Instructional Rounds Steps
The value that IR brings to a school, is that it can help identify more clearly a problem of practice in the classroom.  The focus of IR is on the teaching and the task at hand and not the teacher.  By getting focus off of the teacher, and by including teachers in the process, the school can come to a conclusion that is derived from data, instead of opinion.  It is the concept of the task at hand that really appeals to me.  What task are we asking students to do?  At what level of learning do the students complete the tasks?  The answers we found are allowing to focus in on what is really important to us as a school.  It is helping us to understand that there needs to be a level of higher order thought process in our schools.

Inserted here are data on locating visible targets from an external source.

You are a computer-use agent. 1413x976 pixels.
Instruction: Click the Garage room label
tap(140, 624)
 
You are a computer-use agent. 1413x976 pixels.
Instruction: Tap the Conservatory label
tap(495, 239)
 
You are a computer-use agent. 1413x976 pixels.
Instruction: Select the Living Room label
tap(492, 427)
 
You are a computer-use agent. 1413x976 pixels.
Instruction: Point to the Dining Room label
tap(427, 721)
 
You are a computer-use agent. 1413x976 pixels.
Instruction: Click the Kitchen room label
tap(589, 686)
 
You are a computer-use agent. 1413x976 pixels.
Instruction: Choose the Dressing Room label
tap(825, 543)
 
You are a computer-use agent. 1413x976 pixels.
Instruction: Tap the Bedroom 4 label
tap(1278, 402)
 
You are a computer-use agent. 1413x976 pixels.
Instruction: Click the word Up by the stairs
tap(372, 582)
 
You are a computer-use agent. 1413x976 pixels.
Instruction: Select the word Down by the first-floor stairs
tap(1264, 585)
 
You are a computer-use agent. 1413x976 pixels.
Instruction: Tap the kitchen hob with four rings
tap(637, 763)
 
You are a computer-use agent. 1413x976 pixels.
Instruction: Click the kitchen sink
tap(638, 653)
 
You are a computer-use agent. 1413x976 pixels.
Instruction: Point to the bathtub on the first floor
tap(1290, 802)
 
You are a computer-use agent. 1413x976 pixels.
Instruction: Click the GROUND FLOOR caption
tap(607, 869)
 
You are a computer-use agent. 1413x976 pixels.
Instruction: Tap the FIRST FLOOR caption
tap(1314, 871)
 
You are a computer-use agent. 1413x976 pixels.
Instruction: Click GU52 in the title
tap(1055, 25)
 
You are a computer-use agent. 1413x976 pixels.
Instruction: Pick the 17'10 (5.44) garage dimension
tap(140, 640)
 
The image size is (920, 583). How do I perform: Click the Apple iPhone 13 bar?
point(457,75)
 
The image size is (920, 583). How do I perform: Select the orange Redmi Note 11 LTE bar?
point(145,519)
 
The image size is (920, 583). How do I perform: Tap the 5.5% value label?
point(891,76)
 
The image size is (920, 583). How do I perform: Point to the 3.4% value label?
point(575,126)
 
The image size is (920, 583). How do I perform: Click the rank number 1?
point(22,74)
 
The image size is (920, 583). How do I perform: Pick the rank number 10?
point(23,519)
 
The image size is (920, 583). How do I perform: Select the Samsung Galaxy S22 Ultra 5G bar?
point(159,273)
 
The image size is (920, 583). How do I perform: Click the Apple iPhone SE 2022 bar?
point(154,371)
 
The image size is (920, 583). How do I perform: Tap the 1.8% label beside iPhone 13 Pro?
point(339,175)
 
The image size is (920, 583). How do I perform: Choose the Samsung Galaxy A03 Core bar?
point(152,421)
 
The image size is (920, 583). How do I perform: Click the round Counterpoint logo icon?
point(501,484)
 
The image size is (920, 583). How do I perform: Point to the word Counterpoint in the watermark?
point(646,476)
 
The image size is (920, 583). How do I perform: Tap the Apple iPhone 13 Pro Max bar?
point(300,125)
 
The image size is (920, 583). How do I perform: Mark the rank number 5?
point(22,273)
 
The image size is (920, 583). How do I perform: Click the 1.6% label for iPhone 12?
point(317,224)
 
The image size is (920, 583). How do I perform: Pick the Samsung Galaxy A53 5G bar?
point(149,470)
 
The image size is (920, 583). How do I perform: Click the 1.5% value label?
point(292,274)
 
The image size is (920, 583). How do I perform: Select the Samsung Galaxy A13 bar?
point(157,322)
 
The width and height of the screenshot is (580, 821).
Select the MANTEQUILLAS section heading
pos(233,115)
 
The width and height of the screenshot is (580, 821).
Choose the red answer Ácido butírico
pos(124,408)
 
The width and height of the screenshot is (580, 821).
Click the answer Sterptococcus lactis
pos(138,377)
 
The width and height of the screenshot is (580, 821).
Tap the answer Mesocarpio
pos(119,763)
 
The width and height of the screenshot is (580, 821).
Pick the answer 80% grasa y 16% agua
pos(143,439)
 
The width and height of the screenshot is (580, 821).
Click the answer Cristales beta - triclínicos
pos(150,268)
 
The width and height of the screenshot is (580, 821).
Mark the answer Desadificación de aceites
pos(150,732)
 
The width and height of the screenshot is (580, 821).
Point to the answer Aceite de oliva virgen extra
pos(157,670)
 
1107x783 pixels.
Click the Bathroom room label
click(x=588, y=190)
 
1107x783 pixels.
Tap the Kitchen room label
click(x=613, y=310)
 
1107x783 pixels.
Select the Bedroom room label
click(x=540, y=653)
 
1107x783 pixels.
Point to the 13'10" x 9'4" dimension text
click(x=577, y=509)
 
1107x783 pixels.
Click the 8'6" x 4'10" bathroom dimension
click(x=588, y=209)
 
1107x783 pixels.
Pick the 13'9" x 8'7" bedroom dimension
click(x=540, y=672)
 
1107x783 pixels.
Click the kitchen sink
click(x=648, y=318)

Common Core (CCSS) is just around the corner and there are a lot of talk surrounding the implementation of CCSS. The more I get to know about CCSS, the more I come to understand that it is ultimately about the tasks that the student will be doing that will require a higher order thinking process.    That students will have to learn to develop critical and creative thinking skills, that they will have to communicate and collaborate with others.  Implementing CCSS, means that teachers will have to change how they teach in their classrooms.  This is a big change for most teachers,  as for the last eight years, most teachers have been told to teach a specific way, when to teach it, and how to evaluate it.  In the race for standardize tests, we have dummied down our students to become recall level thinkers.  We have not prepared them for their own future.

This is why I believe that IR should be part of any school districts CCSS implementation.  If administrators and teachers do not understand what is happening in the classroom, they will have a harder time implementing the changes that CCSS requires.  We have to be able to evaluate unbiased observable data in the classroom to gauge if any one strategy is working or not.  Change needs to be managed, IR provides a feedback process that is backed by research, and it is the feedback process that is needed to provide for better control over the implementation of change.